David Iserson: Personally, I really have a passion for this era. I really love the look and the music. I think that this is just a really interesting inflection point in history. And I had traveled in my 20s, not to Moscow, but to a bunch of other former communist cities like Prague, Berlin, and Budapest, where we ended up shooting the show. Those cities have their own complicated relationships with the past in this era, but there are, like, these kitschy museums for the '70s and '80s under the Iron Curtain.

It's a really visually interesting, stunning time period with lots of very interesting, weird design, media, music, and television. A very weird, fun-house mirror version of our own Western version of the '70s. So I think that was just something that really captured our imagination. We started talking about just setting something in this time period. 

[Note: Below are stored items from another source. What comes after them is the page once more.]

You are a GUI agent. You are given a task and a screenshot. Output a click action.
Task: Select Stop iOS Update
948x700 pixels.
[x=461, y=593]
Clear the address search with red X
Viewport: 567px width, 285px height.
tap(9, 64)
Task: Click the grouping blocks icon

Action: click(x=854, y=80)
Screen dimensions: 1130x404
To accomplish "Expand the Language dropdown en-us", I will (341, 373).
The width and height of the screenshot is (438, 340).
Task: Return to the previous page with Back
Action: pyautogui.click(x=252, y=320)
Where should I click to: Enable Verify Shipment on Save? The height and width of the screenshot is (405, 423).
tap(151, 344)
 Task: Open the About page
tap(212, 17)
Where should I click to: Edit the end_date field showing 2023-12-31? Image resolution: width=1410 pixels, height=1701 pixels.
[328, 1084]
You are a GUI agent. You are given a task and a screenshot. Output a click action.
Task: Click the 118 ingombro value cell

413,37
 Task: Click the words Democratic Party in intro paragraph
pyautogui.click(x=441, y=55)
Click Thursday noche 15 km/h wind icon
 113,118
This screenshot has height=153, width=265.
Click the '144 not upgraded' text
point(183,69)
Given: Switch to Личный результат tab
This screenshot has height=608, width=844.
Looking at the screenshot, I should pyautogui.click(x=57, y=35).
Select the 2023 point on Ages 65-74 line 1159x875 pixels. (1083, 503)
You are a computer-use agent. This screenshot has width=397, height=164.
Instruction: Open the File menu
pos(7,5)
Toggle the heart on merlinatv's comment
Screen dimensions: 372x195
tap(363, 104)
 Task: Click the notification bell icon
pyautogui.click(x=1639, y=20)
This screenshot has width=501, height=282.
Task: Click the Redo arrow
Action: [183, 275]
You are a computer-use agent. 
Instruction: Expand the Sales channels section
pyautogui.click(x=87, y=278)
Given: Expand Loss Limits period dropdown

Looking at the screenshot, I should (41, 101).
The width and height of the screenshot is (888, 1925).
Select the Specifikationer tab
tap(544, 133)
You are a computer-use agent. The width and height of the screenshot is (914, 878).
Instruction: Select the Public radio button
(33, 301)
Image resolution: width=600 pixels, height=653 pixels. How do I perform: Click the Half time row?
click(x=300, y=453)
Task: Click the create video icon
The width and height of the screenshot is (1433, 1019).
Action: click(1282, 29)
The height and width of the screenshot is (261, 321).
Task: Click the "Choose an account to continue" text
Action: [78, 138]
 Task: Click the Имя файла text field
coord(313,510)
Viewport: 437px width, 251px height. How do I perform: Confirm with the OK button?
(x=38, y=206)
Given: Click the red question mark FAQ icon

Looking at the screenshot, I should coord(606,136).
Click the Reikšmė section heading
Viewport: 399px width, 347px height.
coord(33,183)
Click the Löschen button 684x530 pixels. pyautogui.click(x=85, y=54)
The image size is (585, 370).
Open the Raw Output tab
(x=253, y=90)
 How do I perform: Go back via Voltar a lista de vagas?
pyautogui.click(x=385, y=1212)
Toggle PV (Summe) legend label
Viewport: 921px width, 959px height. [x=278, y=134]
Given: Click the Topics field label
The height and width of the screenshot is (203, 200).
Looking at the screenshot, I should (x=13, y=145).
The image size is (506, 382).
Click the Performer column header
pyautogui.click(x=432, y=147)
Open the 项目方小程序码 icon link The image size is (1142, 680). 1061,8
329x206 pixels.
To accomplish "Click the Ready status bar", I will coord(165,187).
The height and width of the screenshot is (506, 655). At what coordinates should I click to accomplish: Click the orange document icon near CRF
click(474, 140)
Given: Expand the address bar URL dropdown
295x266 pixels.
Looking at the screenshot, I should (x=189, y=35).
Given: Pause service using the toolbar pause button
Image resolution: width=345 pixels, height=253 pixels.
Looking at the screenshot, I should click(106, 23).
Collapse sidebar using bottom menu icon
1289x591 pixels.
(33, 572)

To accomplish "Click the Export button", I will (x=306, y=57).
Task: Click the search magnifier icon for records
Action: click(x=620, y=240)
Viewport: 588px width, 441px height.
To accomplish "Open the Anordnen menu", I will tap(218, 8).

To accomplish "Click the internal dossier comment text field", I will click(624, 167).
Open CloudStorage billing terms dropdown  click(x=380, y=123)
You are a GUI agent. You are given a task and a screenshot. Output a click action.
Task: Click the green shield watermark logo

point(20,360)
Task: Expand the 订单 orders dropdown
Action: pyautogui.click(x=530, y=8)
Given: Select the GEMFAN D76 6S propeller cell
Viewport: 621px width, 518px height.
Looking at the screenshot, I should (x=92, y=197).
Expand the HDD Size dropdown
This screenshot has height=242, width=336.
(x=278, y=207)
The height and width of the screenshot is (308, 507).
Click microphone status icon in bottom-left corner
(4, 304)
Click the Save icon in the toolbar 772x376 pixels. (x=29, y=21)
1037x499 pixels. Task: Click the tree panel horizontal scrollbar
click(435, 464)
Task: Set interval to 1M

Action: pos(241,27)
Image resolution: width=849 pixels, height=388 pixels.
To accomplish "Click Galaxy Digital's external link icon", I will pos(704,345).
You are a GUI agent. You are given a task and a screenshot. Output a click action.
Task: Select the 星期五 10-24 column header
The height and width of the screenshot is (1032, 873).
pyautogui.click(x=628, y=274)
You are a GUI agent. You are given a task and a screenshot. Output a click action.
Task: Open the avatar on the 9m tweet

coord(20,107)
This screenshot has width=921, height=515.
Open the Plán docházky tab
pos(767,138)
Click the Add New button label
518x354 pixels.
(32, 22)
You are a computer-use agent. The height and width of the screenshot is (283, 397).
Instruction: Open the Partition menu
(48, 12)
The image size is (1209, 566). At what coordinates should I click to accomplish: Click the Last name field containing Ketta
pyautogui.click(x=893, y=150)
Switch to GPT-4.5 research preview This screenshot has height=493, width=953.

Then there are just a lot of books about true stories of spy operations at the British and American Embassies. I think from that, one of the most interesting details was just how unsuccessful the Americans and the British were in running spy operations in Moscow. I think that kind of fell into contrast of sort of what we had seen in Cold War cinema and in other television shows. Even if it is cynical, there's always the sort of level of competency. So I think that there's something that felt very true about them being able to think outside the box and putting unlikely people in these situations, because the KGB were following everybody all the time. We wanted to write about women, two people, and friendship and relationships through the prism of these characters. So it all kind of came out of that.

David: We tend not to write with actors in mind. So for us, these characters kind of existed in our heads a little bit before we went to find actors for it. But after finding Emilia and Haley, I don't think we could imagine it with anybody else. Like, they just kind of met the moment, and knowing them, there's so much of themselves in these characters and in ways that, having seen so much of their work prior, I don't think they've always been able to showcase in their other work. 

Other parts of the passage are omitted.